_Document section_:
= Beginning of Section =
Start date is after end date

If start_date is later than end_date, DATEDIF returns a #NUM! error. This often happens when dates come from user input or when TODAY() is used as the start date instead of the end.

Make sure start_date is always the earlier date. Wrap the formula with IFERROR to handle cases where the order might vary.

The "MD" unit gives inaccurate results

The "MD" unit, which counts days while ignoring months and years, can return negative numbers or wrong values in certain edge cases. Microsoft has acknowledged this as a known issue.

Avoid "MD" for calculations where accuracy matters. If you need the total number of days between two dates, use simple subtraction or the DAYS function instead.

Function doesn't appear in autocomplete

Typing =DATEDIF in a cell won't trigger Excel's autocomplete suggestions or show argument hints. This makes it easy to accidentally misspell the name or mix up the argument order.

Type the full function manually: =DATEDIF(start_date, end_date, unit). Remember that start_date always comes first.

Dates stored as text

If your date cells contain text strings instead of real date values, DATEDIF may return an error or give unexpected results.

Check that cells are formatted as dates, not text. Use DATEVALUE to convert text representations of dates into serial numbers that DATEDIF can work with.

Tips & notes

Unit codes are not case-sensitive, so "Y", "y", "YD", and "yd" all work the same way. DATEDIF is not listed in Excel's official function reference, but it is fully supported across all modern versions.
= End of Section =
_Provided data_:
= Beginning of Section =
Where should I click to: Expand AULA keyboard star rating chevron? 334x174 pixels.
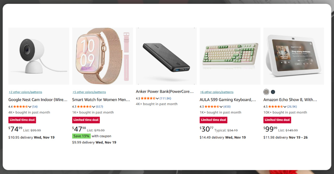221,107
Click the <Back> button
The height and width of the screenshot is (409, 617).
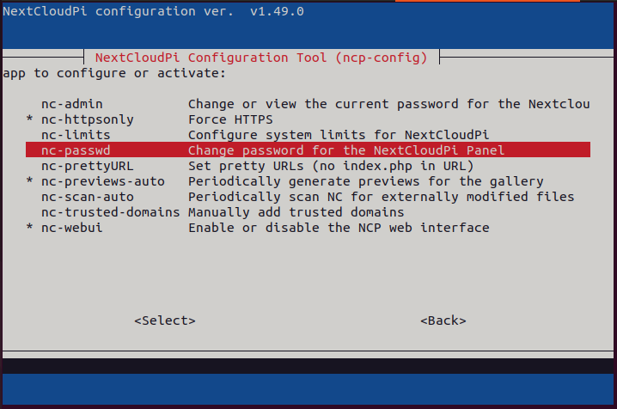pyautogui.click(x=443, y=320)
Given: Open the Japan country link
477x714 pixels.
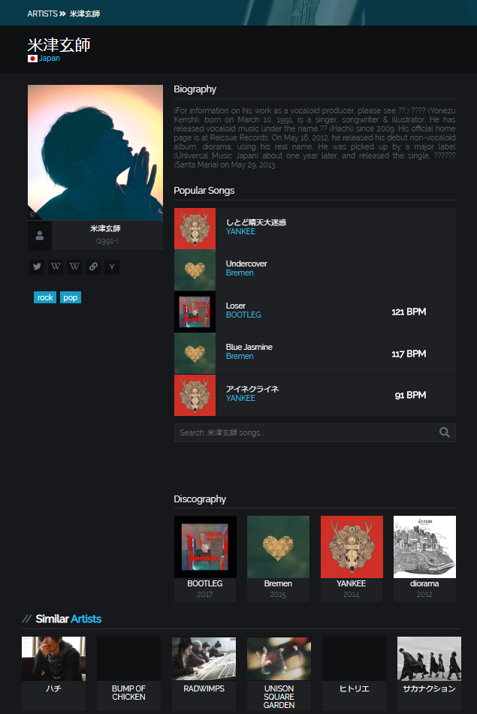Looking at the screenshot, I should (x=50, y=59).
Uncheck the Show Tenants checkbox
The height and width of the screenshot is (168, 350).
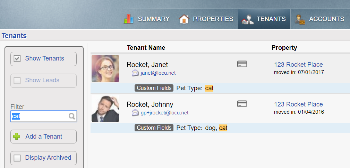pos(17,59)
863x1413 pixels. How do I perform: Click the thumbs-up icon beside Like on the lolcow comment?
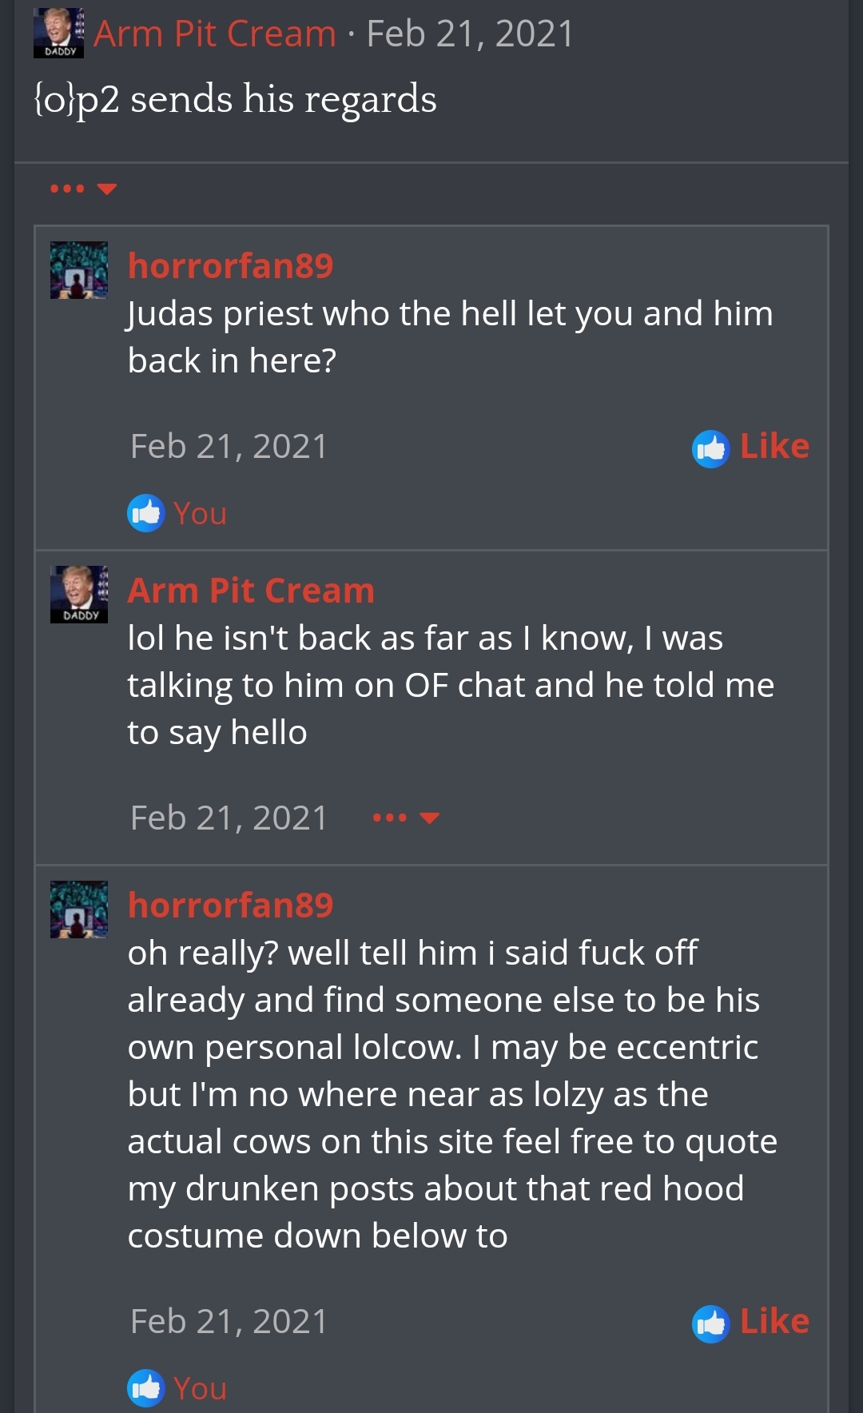pyautogui.click(x=710, y=1323)
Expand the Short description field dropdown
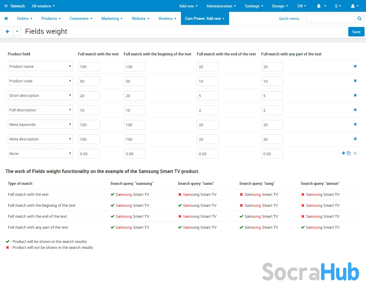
= End of Section =
_Task list_:
- A) In the DATEDIF troubleshooting text, what does DATEDIF return when start_date is later than end_date?
- B) Continue the DATEDIF troubleshooting text from the point where it stops.
The records aren't used for any of this.

_Responses in order_:
- A) It returns a #NUM! error.

- B)
Common questions

Why doesn't DATEDIF show up when I type it in Excel?

DATEDIF is a legacy function that Excel inherited from Lotus 1-2-3. Microsoft kept it for backward compatibility but removed it from the official function list. It still works in all versions. Just type the full formula: =DATEDIF(start_date, end_date, unit).

What unit codes can I use with DATEDIF?

There are six unit codes: "Y" (complete years), "M" (complete months), "D" (total days), "MD" (days ignoring months and years), "YM" (months ignoring years and days), and "YD" (days ignoring years). For most tasks, stick with "Y", "M", and "D". Avoid "MD" due to known accuracy issues.

Can I use DATEDIF to calculate someone's age?

Yes. =DATEDIF(birthdate, TODAY(), "Y") returns the current age in complete years. To show both years and months, combine it with a second call: =DATEDIF(birthdate, TODAY(), "YM") gives the remaining months after whole years.